David Cantor is Deputy Director of the Office of History, National Institutes of Health, Bethesda, Maryland. His scholarly work focuses on the twentieth-century history of medicine, most recently the histories of cancer and medical film. He is the editor of Reinventing Hippocrates (Aldershot: Ashgate, 2002) and Cancer in the Twentieth Century (Baltimore, MD: Johns Hopkins University Press, 2008), and series editor (edited collections) of the series in which this book appears: Studies for the Society of the Social History of Medicine published by Pickering and Chatto.,
Christian Bonah is Professor for the History of Medical and Health Sciences at the University of Strasbourg and holds at present a research professorship at the Institut Universitaire de France (IUF). He has worked on comparative history of medical education, the history of medicaments and vaccines, and the history of human experimentation. Recent work includes research on risk perception and management in drug scandals and courtroom trials as well as studies on medical film. Recent publications include: L'experimentation humaine. Discours et pratiques en France, 1900-1940 (Paris: Les Belles Lettres, 2007); 'Packaging BCG: Standardizing an Anti-Tuberculosis Vaccine in Interwar Europe', Science in Context, 21:2 (2008), pp. 279-310. He has co-edited volumes on Harmonizing 20th Century drugs: Standards in pharmaceutical history (Paris: Glyphe, 2009); Histoire et medicament au XIXe et XXe siecle (Paris: Glyphe, 2005) and Nazisme, science et medecine (Paris: Glyphe, 2006).

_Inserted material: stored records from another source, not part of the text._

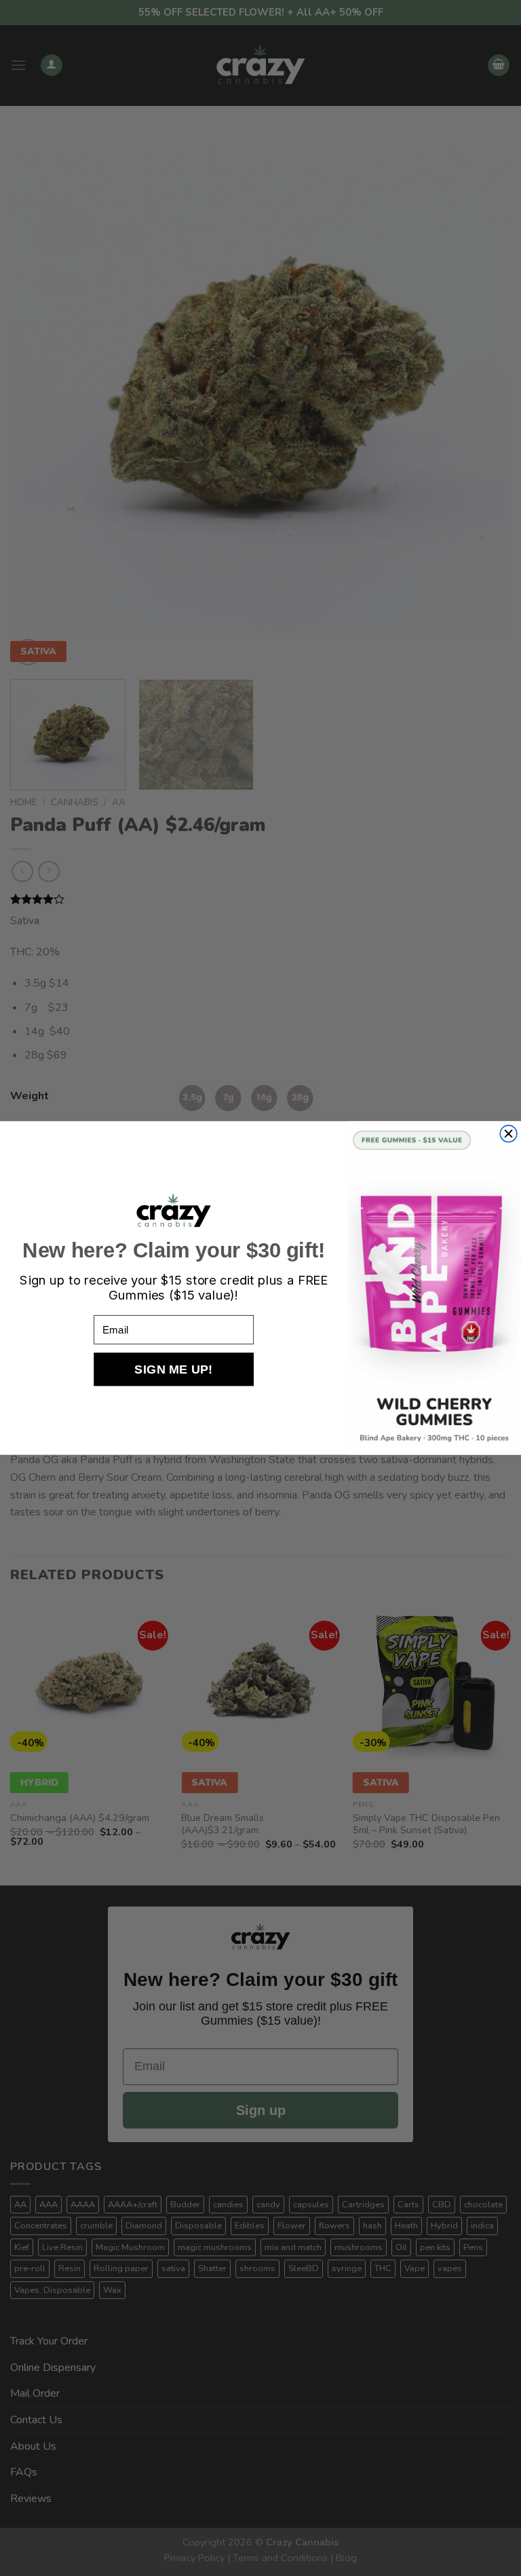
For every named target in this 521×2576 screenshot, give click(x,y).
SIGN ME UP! (173, 1369)
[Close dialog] (508, 1133)
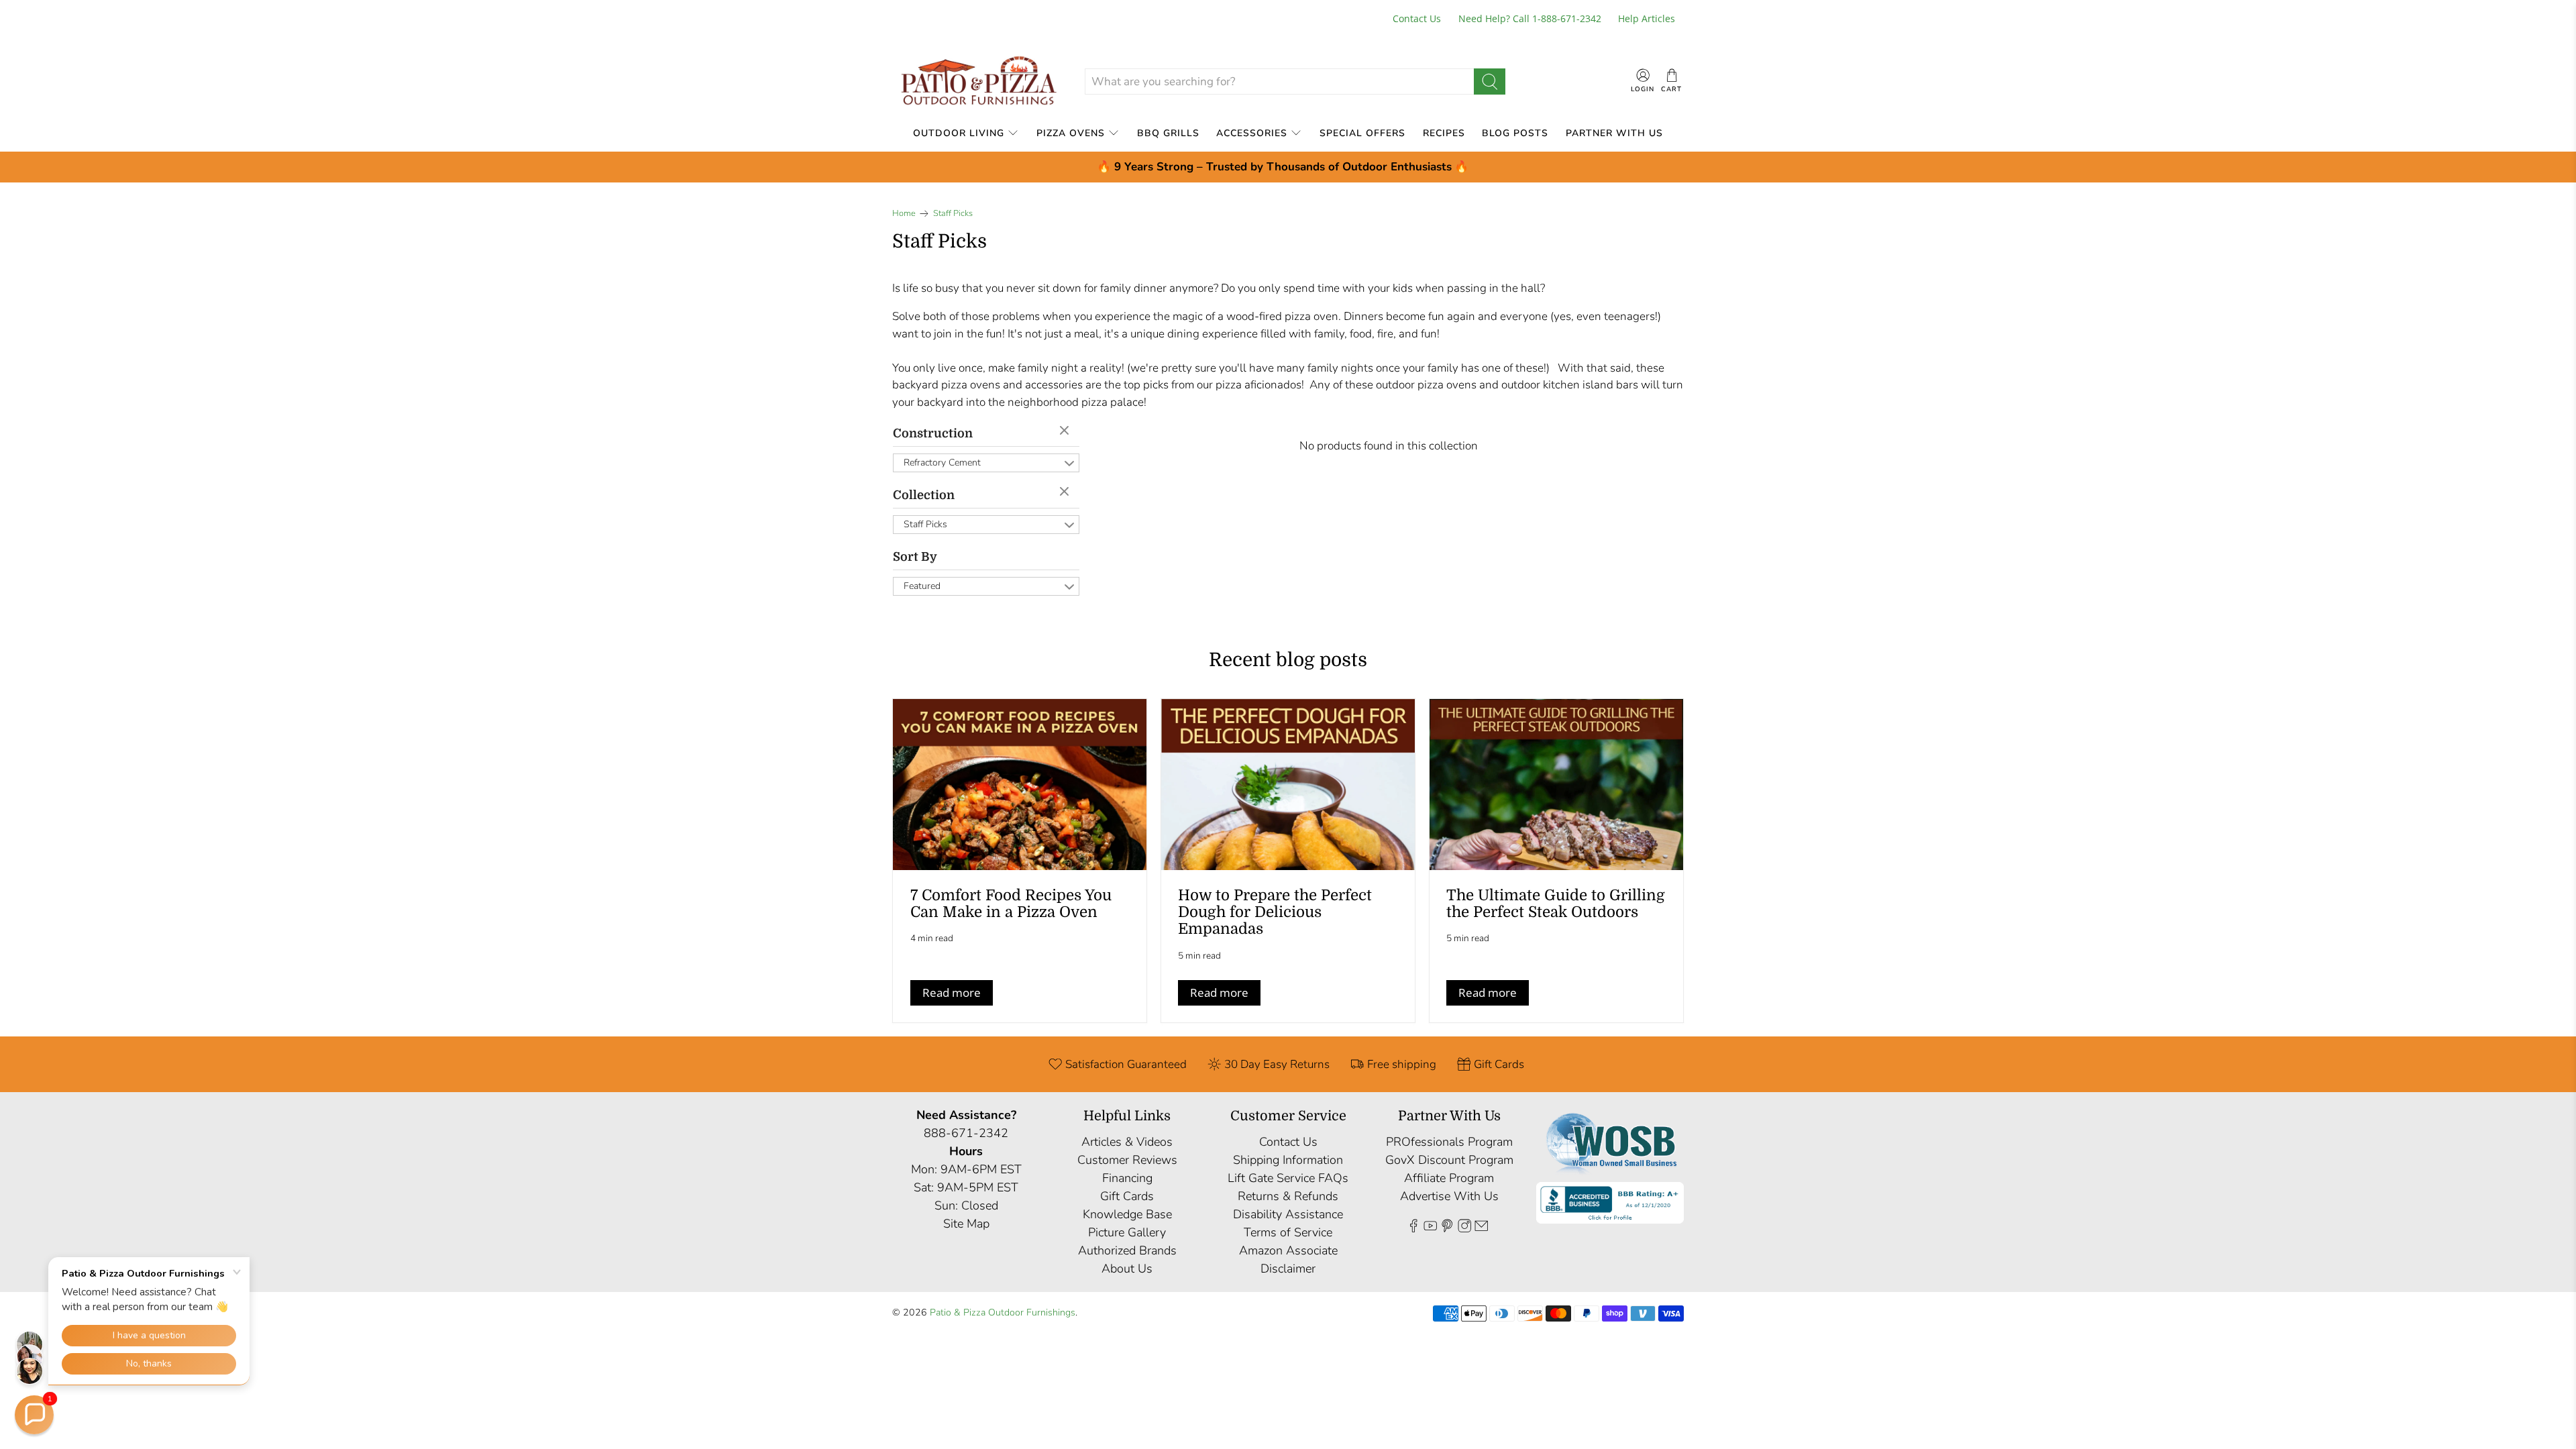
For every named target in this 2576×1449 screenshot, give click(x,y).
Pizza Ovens (1070, 133)
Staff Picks (953, 213)
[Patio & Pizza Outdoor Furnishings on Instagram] (1464, 1228)
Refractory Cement (942, 462)
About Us (1127, 1268)
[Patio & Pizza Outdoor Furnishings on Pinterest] (1447, 1228)
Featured (922, 586)
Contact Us (1417, 18)
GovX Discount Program (1449, 1160)
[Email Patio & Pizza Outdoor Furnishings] (1481, 1228)
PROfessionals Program (1449, 1142)
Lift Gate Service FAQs (1288, 1178)
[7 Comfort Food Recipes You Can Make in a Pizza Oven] (1019, 784)
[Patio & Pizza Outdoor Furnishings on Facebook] (1413, 1228)
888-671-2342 (966, 1133)
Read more (951, 992)
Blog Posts (1515, 133)
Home (904, 213)
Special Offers (1362, 133)
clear (1066, 431)
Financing (1127, 1178)
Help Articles (1646, 18)
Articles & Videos (1127, 1142)
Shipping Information (1288, 1160)
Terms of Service (1288, 1232)
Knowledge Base (1127, 1214)
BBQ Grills (1168, 133)
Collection (924, 495)
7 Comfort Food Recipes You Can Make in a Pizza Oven (1011, 903)
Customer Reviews (1127, 1160)
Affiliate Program (1449, 1178)
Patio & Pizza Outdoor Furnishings (1002, 1312)
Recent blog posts (1288, 660)
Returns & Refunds (1288, 1196)
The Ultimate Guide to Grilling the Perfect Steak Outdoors (1555, 903)
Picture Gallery (1127, 1232)
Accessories (1251, 133)
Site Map (966, 1224)
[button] (34, 1414)
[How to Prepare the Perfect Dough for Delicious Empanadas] (1288, 784)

Matthias Doerries is Professor for History of science at the University of Strasbourg, France. His research and interests focus on the geophysical sciences and most recently climate change with an interest in linking these issues with health, medicine and the health sciences at large. His most recent research includes articles on the history of volcanism and climate change, and the nuclear winter theory.